The smaller ones stay pretty close to my kayak for use when portaging. Anyone who has ever portaged a 17 foot boat by themselves appreciates the value of the small folding carts available, but probably also curses the straps they come with. Mine came with two 10 foot straps, both of which need to be uncoiled before each use, and re-coiled afterwards, taking away time I’d much rather be in my boat, so I looked for other options. Initially I switched to bungee cords, but they were only useful on flat terrain, as any bumps in the path would skew the cart to one side or the other, and as I’m sure most of you know, few paths in the woods are completely rock and root free! Eventually I discovered the Figure 9 Carabiners, bought a couple of small ones and since then have used nothing else to secure my boat to the cart. Unlike bungee cords, the cord doesn’t flex, meaning the cart stays straight, and unlike the straps I can just wrap them around the boat and cart, secure them in a second and be on my way- no unwrapping straps, feeding lots of extra length through the buckle etc.

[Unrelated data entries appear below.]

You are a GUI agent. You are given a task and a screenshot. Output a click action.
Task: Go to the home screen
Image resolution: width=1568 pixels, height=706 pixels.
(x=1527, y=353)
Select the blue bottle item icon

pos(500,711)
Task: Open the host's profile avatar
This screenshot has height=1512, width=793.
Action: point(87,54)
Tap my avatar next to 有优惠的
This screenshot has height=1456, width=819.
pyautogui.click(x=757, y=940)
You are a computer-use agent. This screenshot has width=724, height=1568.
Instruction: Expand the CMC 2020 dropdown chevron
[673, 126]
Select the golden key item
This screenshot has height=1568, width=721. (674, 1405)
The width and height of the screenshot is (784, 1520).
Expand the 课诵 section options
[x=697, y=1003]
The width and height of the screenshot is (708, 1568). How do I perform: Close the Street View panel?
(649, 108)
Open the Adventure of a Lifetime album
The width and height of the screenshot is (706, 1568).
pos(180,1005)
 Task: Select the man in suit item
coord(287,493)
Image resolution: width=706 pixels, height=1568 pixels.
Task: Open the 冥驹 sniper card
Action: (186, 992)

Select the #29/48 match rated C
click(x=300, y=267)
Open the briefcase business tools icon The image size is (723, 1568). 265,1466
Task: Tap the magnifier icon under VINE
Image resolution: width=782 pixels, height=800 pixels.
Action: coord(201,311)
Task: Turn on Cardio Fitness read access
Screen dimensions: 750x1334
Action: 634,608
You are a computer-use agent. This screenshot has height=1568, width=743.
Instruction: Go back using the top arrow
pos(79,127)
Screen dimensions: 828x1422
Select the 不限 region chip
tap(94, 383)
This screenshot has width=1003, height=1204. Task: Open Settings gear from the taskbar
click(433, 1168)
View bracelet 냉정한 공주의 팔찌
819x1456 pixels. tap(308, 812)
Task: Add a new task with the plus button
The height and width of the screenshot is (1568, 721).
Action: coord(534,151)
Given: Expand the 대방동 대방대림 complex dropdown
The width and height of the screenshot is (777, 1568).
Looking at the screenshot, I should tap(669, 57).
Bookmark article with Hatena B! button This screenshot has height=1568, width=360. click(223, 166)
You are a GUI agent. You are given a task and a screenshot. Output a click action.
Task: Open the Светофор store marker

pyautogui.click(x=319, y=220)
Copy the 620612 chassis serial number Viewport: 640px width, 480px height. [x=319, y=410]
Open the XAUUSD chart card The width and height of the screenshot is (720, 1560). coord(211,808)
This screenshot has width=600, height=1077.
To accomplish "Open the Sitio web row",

Looking an awful lot like the bizarre offspring of a Figure 9 Carabiner and a Spyderco knife is the Gator Cleat by Chestnut Tools and sold almost exclusively through Lee Valley Tools. This unit appeals to me for a number of reasons, not the least of which is that it’s made right here in Canada and available through one of my favourite shopping places, Lee Valley Tools. The Gator works pretty well the same as the friction lock of the Figure 9 Carabiner, although offers two friction locking areas instead of one, and a few extra holes for a bit greater versatility when tying things down. It’s pretty lightweight being made of aluminum and the one I have is red anodized meaning it’s hard for even me to misplace!

 

The last one I want to look at this month is also from Nite Ize, and it’s called the Knot Bone. When it comes to ideas that are so simple and effective that you have to wonder why the heck you never thought of it, this one should rise to the top. Basically it’s a small dog bone shaped hunk of plastic with some notches and holes cut in it at different points to allow small cord to be fed through, wrapped around and locked into place. It can be used in the same types of places as the above units- from adjusting length of lines to securing one cable to another, to allowing for a certain amount of slip in a cable. They are really hard to describe and really need to be demonstrated or experimented with to really see the appeal. They are dirt cheap though, and sold in a four pack with a good length of cable, so well worth picking up and experimenting with yourself.  Check out the Pock-Its store on EDCSource for these and other handy Nite Ize/ Pock-Its products.

 

All in all, these three little gadgets may not be life savers, but they certainly are handy to have around, and I’d suggest getting a few, even if you do know a lot about knots- these little gadgets make things a lot faster to tie or untie pretty well anything up.